--- Your goal ---
The task calls for each line of the records below in which the word "potisku" appears.

--- Provided data ---
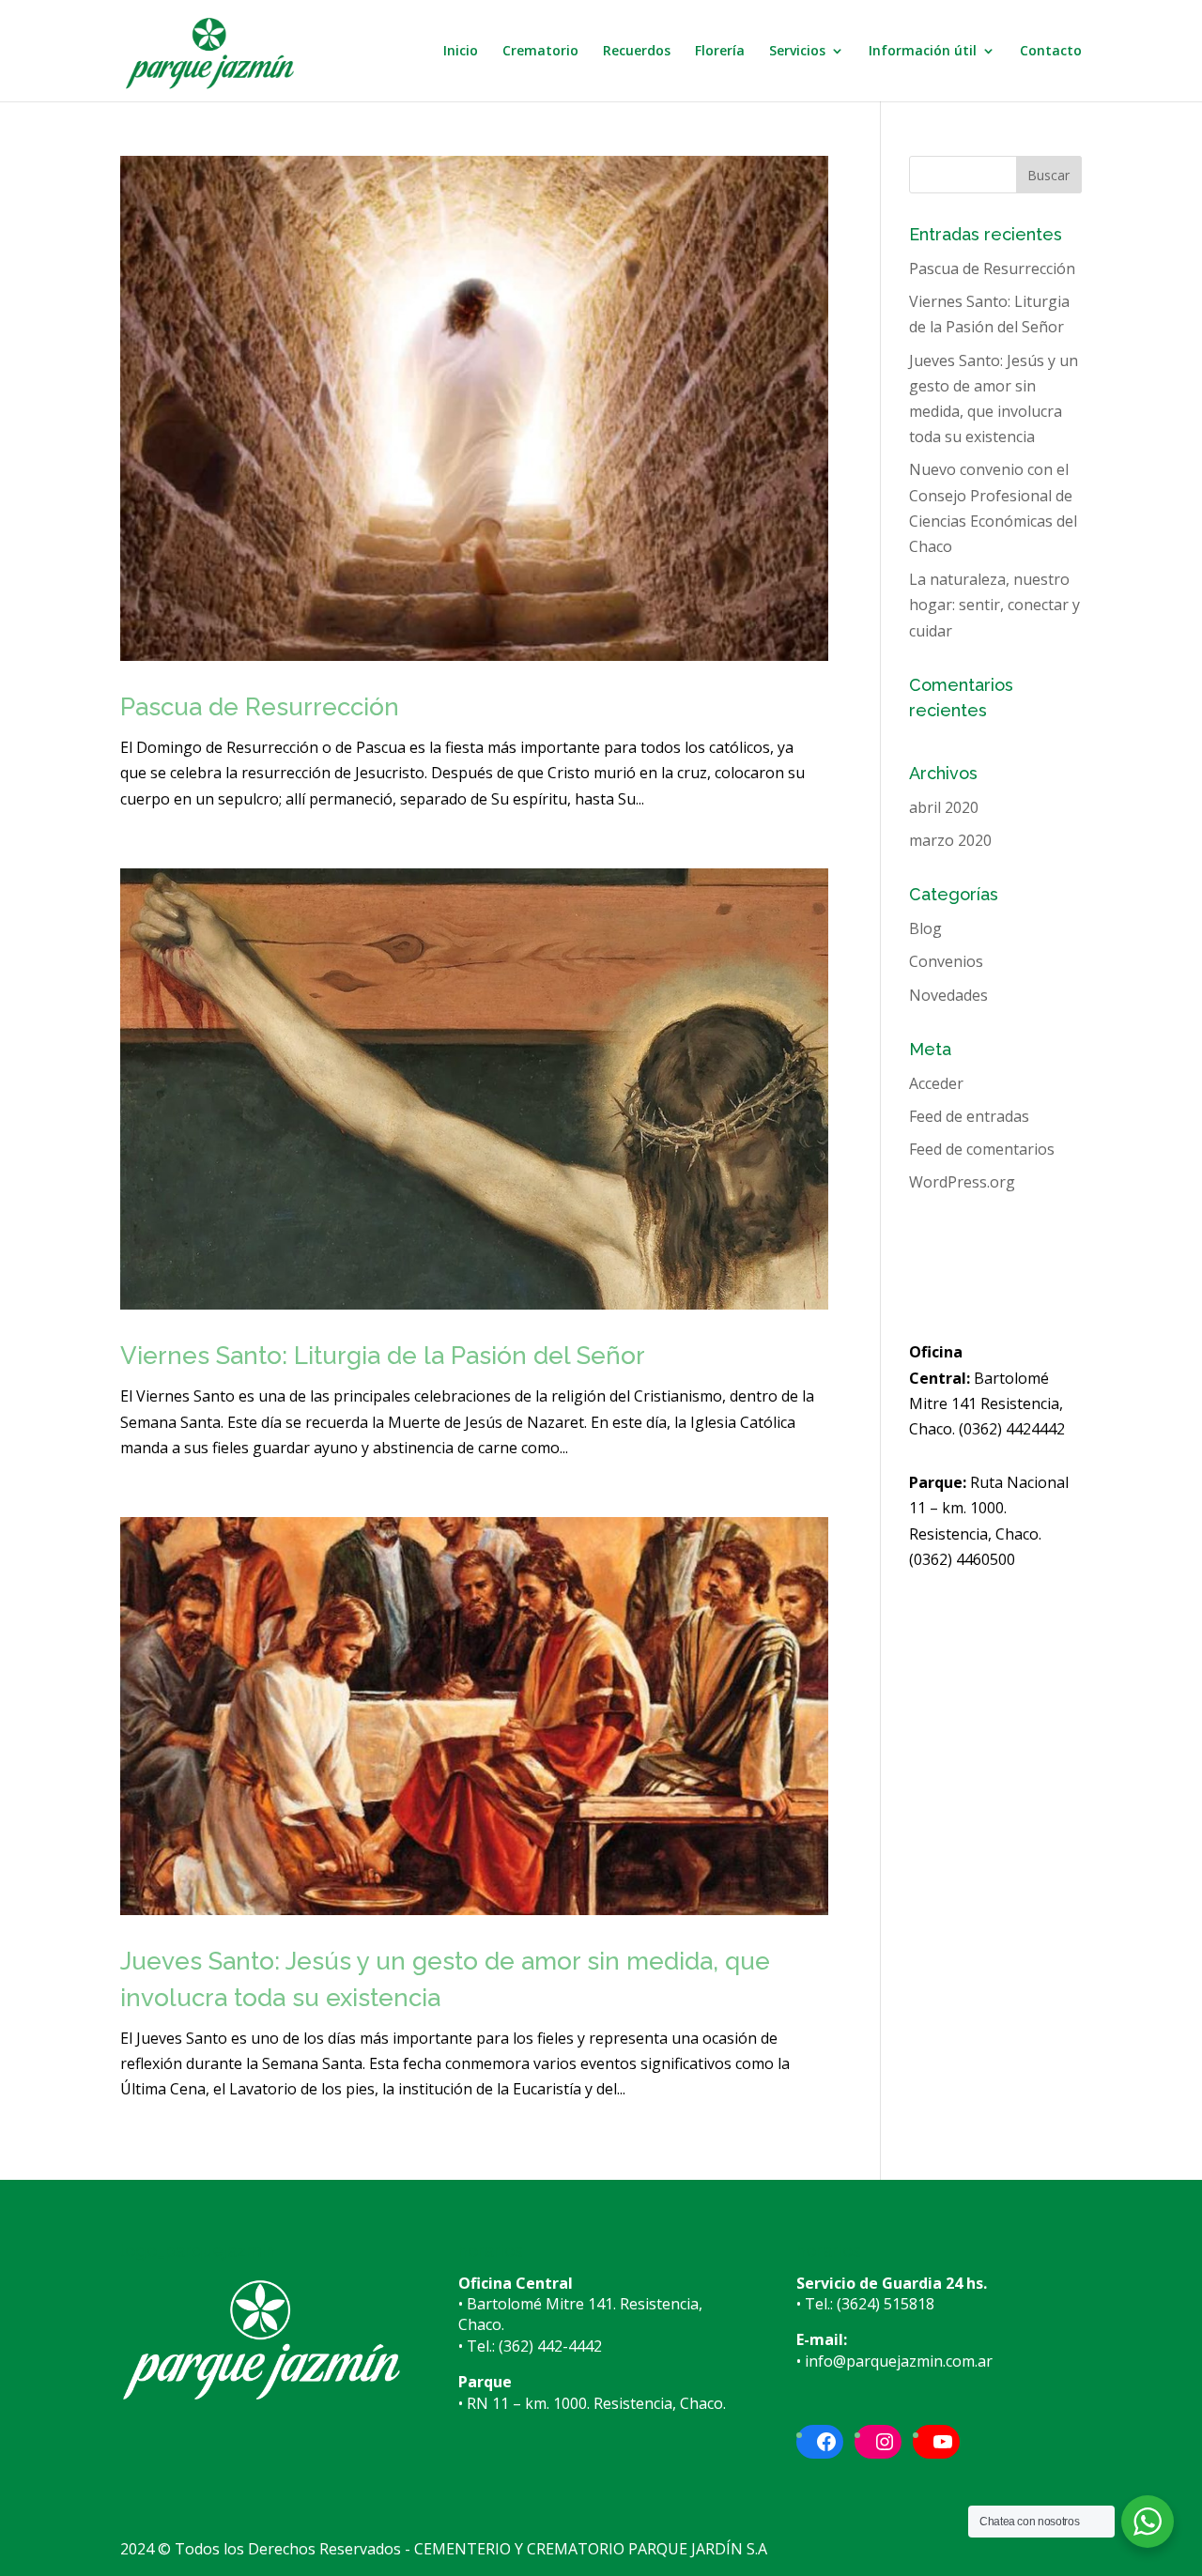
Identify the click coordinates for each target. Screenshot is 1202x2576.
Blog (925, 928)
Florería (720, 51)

* * *

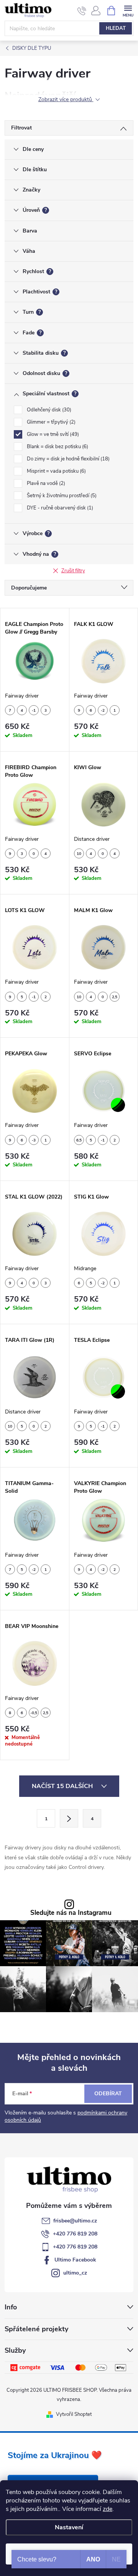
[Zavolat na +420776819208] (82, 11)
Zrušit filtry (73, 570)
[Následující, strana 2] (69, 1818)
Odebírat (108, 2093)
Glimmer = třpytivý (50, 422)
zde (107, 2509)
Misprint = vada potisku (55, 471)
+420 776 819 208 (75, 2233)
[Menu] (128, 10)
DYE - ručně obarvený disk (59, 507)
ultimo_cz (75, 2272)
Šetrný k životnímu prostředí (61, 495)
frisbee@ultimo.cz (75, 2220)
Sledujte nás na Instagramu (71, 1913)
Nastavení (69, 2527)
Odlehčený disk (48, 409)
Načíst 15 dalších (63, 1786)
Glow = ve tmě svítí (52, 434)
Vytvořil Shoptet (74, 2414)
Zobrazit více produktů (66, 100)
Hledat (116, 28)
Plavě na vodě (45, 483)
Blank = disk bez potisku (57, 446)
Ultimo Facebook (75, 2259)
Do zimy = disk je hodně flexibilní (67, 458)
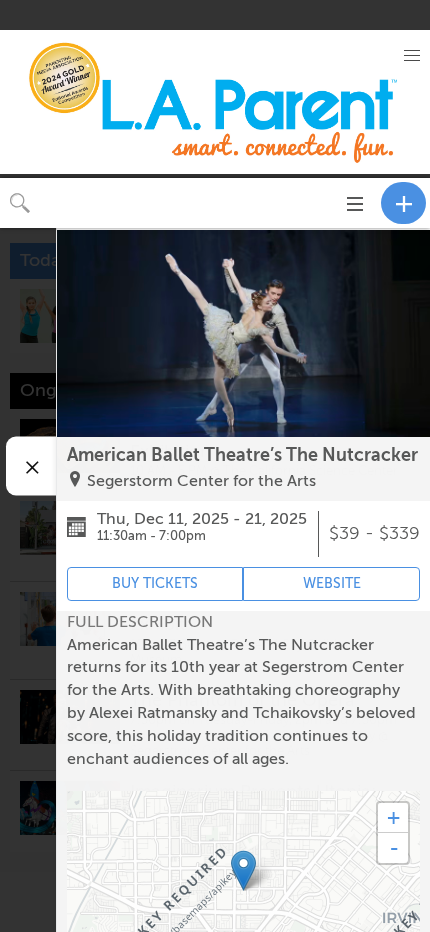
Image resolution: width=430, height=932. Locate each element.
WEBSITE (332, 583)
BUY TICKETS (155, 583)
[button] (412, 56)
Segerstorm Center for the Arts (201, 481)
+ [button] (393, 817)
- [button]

--- Output for this exercise ---
Misprint = vada potisku (55, 471)
Blank = disk bez potisku (57, 446)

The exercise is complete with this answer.